I was a chef at a yacht club back in Maryland some years back. They had a large aquarium built into the wall near the bar, and because of my nonstop ceph-babbling, the head chef had taken some passing interest in the subject. After doing his AM checklist, he was at the bar waiting for the kitchen to open one morning when the aquarist stopped by for the regular upkeep and to check-out the health of the tropical freshwater species. The head chef (Mike) brought-up octopus to the aquarist, who suddenly became very excited and told him that he'd put one in the tank. When Mike mentioned that he thought they were only saltwater, the aquarist assured him up and down that such an animal did, in fact, exist. When Mike told me later what he had been told, I told him no. They do not exist. Cephs don't even like brackish water and are extraordinarily sensitive to saline levels. Nobody listened to me (just like when I tried to explain that there IS a difference between cuttlefish and squid), and one day about three weeks later, I arrived for work and was told that the aquarist had come by with an octopus in a sealed bag. According to multiple witnesses, he dumped the bag directly into the freshwater tank after submerging it - much too briefly - for the temperatures to reach a mean level. The octopus acted stunned for a few moments, then immediately attacked and killed one of the favorite fish. Then another. Then the octopus was removed and taken away, and the aquarist left, promising to pay for or replace the fish that were killed.

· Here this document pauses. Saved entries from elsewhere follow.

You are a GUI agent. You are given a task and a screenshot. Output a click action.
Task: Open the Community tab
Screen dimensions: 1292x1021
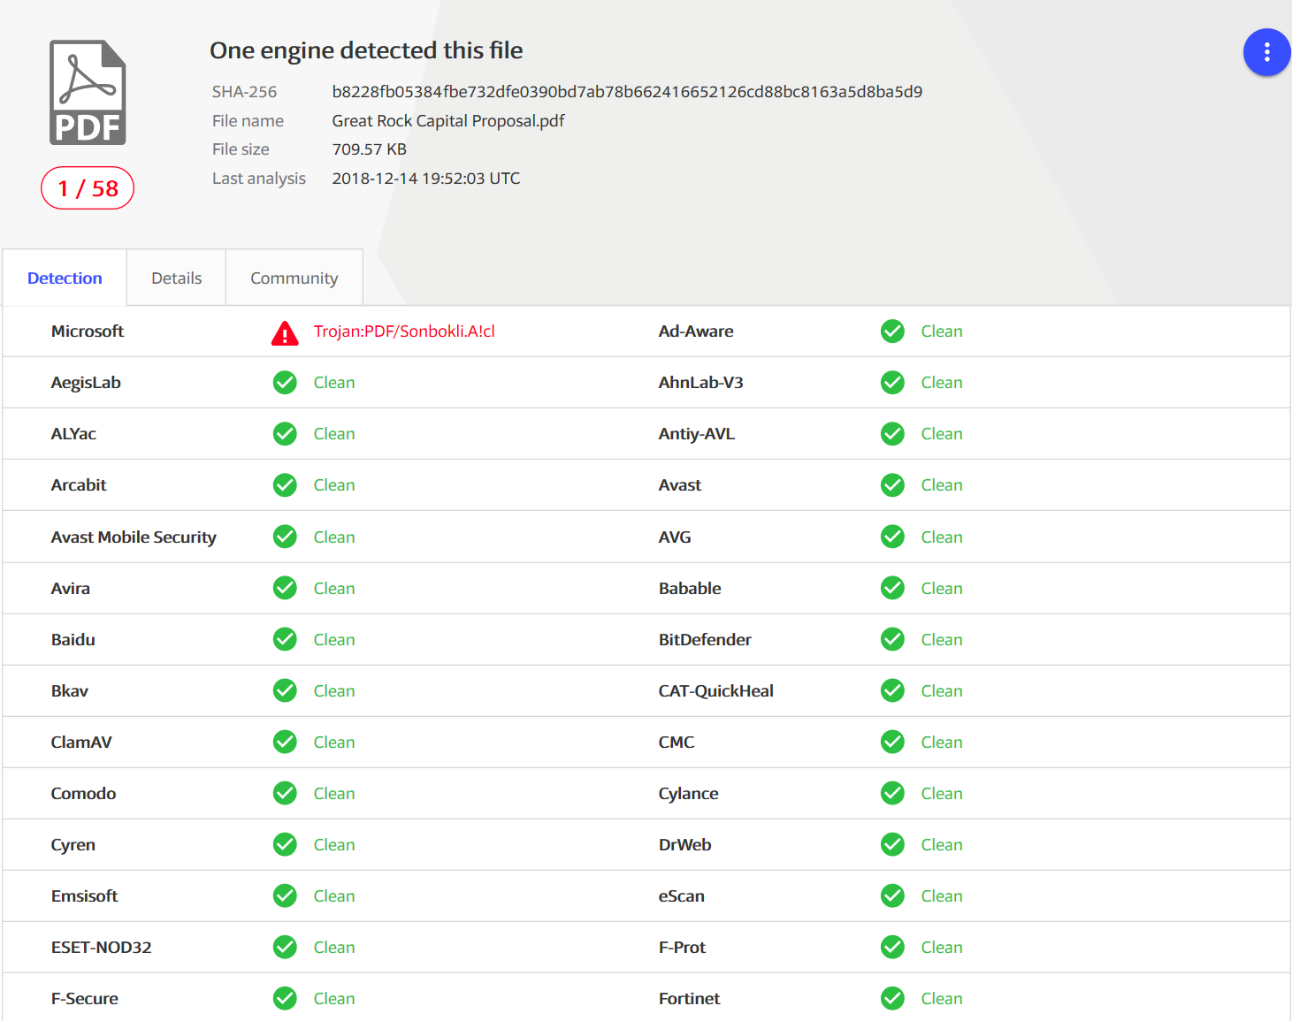click(294, 277)
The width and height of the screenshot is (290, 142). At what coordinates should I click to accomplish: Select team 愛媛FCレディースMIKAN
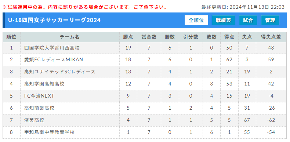coord(54,59)
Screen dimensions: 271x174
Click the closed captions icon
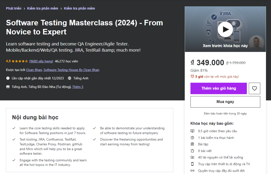8,87
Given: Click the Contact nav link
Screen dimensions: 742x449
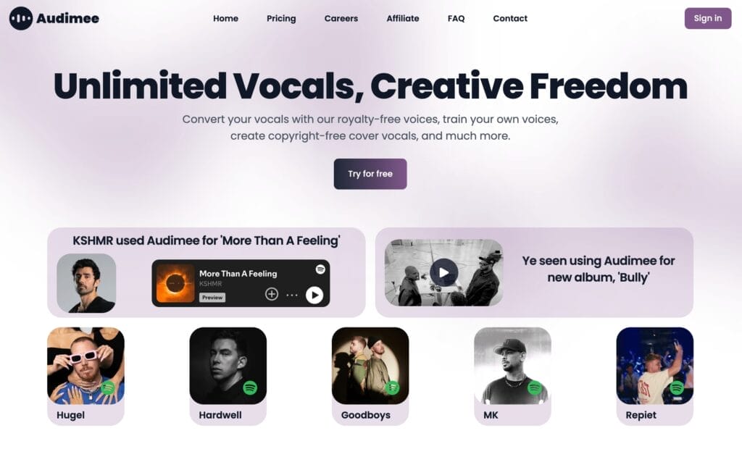Looking at the screenshot, I should (x=510, y=18).
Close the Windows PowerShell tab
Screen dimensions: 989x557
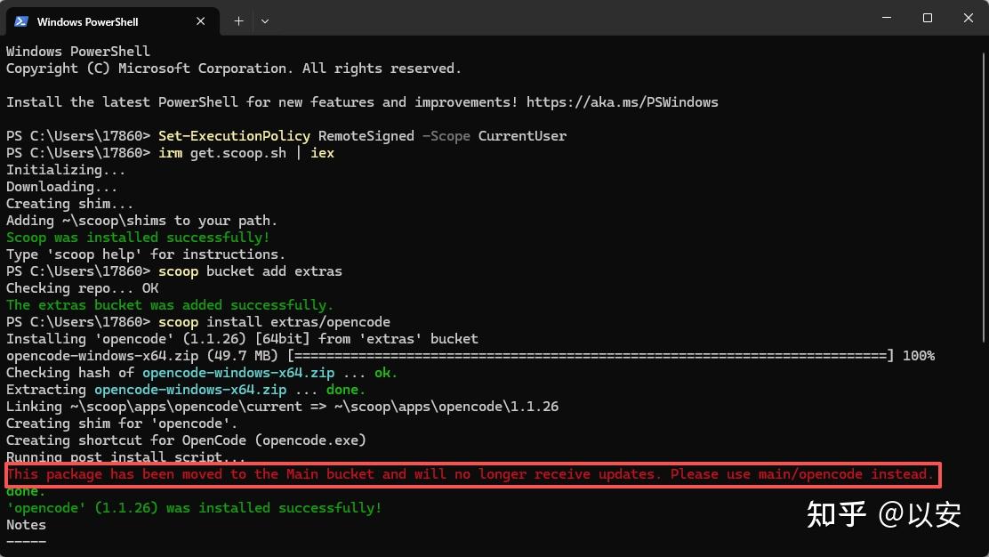pos(201,21)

The two-spotted octopus common to inshore waters here in California - often popularly referred to as the California Mudflat Octopus - does live in intertidal zones, and has a much higher tolerance for salinity fluctuation and brackish conditions. I'm sure there are other varieties around the globe that live in similar zones and are similarly adjusted to life under these tough conditions, but as for a freshwater octopus? I sincerely doubt it. I wish it were true, but until a real expert comes forward with what, for me, would be an earth-shaking discovery, I don't believe in such a creature. Would be cool though. Too bad.
Maybe we could invent one, we let a octo live in a tank and for every batch of eggs that live in the tank, we add a single drop of freshwater into the tank, then we choose the stongest of the batch to live in it and we do so everytime they have eggs. Sounds interesting, right?
Erich, I too don't believe it's possible, though you know the biology of it a lot better than me. NTL, we haven't discovered every species in the world yet, and who knows what dwells deep in underground caverns etc... after all they recently found micro-organisms that eat minerals that no one dreamed they would and their dna is unique on this planet.
I wondered what happened to that poor octopus --- an aquarist should know better.